→ **Work order**: What you return should match the records below exactly.

→ **Supplied data**:
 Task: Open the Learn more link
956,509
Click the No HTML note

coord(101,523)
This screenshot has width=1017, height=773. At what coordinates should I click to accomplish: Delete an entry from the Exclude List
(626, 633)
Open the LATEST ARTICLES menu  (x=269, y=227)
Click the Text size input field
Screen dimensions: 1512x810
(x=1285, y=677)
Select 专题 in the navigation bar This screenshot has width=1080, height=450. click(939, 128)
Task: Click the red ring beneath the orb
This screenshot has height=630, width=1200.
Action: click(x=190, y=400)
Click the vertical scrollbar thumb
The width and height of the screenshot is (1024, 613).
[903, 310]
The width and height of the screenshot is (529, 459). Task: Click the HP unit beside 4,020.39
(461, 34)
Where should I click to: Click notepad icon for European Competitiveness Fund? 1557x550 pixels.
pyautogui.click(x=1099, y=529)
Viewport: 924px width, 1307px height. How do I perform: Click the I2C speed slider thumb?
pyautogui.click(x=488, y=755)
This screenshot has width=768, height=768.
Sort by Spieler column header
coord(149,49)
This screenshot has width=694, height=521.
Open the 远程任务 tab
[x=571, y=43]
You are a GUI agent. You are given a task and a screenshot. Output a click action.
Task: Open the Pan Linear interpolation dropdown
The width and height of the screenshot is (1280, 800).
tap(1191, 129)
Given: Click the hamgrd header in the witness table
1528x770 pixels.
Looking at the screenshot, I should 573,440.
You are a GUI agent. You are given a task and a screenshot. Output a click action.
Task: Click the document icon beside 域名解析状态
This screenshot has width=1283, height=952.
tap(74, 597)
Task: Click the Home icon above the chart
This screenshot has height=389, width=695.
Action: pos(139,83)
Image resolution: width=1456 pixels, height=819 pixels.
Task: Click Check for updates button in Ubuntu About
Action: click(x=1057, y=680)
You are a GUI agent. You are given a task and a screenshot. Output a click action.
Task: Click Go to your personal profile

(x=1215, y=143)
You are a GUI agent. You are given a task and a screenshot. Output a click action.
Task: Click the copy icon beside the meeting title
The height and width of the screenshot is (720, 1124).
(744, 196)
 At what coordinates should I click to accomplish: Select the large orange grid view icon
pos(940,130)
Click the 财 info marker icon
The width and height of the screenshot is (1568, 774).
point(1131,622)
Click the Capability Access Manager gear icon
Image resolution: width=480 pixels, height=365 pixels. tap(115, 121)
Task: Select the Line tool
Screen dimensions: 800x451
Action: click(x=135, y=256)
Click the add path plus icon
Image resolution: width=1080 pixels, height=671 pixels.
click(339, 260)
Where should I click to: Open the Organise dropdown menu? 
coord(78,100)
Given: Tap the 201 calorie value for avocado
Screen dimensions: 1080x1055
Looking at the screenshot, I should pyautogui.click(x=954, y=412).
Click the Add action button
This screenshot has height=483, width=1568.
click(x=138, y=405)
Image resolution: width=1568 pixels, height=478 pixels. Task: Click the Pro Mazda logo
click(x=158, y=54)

→ **Task answer**:
 Task: Open the Learn more link
956,509
Click the No HTML note

coord(101,523)
This screenshot has width=1017, height=773. At what coordinates should I click to accomplish: Delete an entry from the Exclude List
(626, 633)
Open the LATEST ARTICLES menu  (x=269, y=227)
Click the Text size input field
Screen dimensions: 1512x810
(x=1285, y=677)
Select 专题 in the navigation bar This screenshot has width=1080, height=450. click(939, 128)
Task: Click the red ring beneath the orb
This screenshot has height=630, width=1200.
Action: click(x=190, y=400)
Click the vertical scrollbar thumb
The width and height of the screenshot is (1024, 613).
[903, 310]
The width and height of the screenshot is (529, 459). Task: Click the HP unit beside 4,020.39
(461, 34)
Where should I click to: Click notepad icon for European Competitiveness Fund? 1557x550 pixels.
pyautogui.click(x=1099, y=529)
Viewport: 924px width, 1307px height. How do I perform: Click the I2C speed slider thumb?
pyautogui.click(x=488, y=755)
This screenshot has width=768, height=768.
Sort by Spieler column header
coord(149,49)
This screenshot has width=694, height=521.
Open the 远程任务 tab
[x=571, y=43]
You are a GUI agent. You are given a task and a screenshot. Output a click action.
Task: Open the Pan Linear interpolation dropdown
The width and height of the screenshot is (1280, 800).
tap(1191, 129)
Given: Click the hamgrd header in the witness table
1528x770 pixels.
Looking at the screenshot, I should 573,440.
You are a GUI agent. You are given a task and a screenshot. Output a click action.
Task: Click the document icon beside 域名解析状态
This screenshot has width=1283, height=952.
tap(74, 597)
Task: Click the Home icon above the chart
This screenshot has height=389, width=695.
Action: pos(139,83)
Image resolution: width=1456 pixels, height=819 pixels.
Task: Click Check for updates button in Ubuntu About
Action: click(x=1057, y=680)
You are a GUI agent. You are given a task and a screenshot. Output a click action.
Task: Click Go to your personal profile

(x=1215, y=143)
You are a GUI agent. You are given a task and a screenshot. Output a click action.
Task: Click the copy icon beside the meeting title
The height and width of the screenshot is (720, 1124).
(744, 196)
 At what coordinates should I click to accomplish: Select the large orange grid view icon
pos(940,130)
Click the 财 info marker icon
The width and height of the screenshot is (1568, 774).
point(1131,622)
Click the Capability Access Manager gear icon
Image resolution: width=480 pixels, height=365 pixels. tap(115, 121)
Task: Select the Line tool
Screen dimensions: 800x451
Action: click(x=135, y=256)
Click the add path plus icon
Image resolution: width=1080 pixels, height=671 pixels.
click(339, 260)
Where should I click to: Open the Organise dropdown menu? 
coord(78,100)
Given: Tap the 201 calorie value for avocado
Screen dimensions: 1080x1055
Looking at the screenshot, I should pyautogui.click(x=954, y=412).
Click the Add action button
This screenshot has height=483, width=1568.
click(x=138, y=405)
Image resolution: width=1568 pixels, height=478 pixels. Task: Click the Pro Mazda logo
click(x=158, y=54)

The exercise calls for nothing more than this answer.